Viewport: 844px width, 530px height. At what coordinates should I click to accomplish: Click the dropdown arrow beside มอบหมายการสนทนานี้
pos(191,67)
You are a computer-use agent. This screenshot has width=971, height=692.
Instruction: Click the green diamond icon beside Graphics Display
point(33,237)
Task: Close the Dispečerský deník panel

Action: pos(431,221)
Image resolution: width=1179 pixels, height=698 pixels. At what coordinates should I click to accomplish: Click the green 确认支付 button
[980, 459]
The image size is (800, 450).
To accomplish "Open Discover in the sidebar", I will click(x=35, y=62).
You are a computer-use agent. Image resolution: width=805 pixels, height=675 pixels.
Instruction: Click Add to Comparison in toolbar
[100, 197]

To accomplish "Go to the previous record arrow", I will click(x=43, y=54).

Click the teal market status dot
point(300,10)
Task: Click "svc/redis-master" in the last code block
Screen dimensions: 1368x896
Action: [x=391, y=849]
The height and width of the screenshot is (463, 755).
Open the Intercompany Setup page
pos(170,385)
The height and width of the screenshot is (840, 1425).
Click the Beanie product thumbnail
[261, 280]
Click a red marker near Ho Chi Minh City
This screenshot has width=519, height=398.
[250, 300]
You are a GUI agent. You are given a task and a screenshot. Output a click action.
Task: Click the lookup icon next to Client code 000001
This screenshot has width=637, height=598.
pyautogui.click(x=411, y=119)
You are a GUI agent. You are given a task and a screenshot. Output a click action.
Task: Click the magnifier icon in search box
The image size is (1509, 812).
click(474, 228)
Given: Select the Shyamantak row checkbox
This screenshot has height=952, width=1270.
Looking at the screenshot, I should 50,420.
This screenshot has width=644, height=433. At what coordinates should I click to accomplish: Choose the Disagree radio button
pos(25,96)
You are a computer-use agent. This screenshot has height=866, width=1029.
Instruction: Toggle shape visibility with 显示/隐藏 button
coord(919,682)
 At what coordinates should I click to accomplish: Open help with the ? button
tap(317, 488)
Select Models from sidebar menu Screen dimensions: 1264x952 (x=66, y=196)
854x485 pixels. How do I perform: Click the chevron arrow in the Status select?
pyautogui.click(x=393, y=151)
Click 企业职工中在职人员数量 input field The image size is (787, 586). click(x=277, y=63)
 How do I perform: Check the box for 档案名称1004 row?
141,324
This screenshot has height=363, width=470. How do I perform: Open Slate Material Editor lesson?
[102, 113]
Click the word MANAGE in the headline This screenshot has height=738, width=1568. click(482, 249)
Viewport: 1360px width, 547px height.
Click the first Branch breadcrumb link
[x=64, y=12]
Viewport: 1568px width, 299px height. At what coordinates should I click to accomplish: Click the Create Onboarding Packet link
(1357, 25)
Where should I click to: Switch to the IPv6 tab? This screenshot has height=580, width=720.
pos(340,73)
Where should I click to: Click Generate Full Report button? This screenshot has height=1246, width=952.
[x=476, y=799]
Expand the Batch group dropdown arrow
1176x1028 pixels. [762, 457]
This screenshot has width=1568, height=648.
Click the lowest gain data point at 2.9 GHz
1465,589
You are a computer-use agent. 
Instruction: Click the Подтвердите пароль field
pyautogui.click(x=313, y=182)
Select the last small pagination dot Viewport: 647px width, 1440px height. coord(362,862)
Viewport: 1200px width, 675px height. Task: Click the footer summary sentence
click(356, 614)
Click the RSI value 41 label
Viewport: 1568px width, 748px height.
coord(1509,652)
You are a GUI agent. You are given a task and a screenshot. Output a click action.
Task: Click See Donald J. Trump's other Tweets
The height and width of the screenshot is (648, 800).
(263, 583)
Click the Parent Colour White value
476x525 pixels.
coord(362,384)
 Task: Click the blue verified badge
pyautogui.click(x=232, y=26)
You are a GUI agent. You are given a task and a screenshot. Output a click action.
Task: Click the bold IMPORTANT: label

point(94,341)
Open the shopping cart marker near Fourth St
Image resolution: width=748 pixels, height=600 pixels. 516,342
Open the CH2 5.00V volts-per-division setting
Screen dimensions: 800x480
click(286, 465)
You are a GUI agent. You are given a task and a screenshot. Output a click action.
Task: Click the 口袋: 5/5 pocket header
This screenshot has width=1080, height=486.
══════════
__Description of the task__: Track down every line of the material containing the string "sidebar", and copy it.

__Answer to this task__:
To accomplish "Open Discover in the sidebar", I will click(x=35, y=62).
Select Models from sidebar menu Screen dimensions: 1264x952 (x=66, y=196)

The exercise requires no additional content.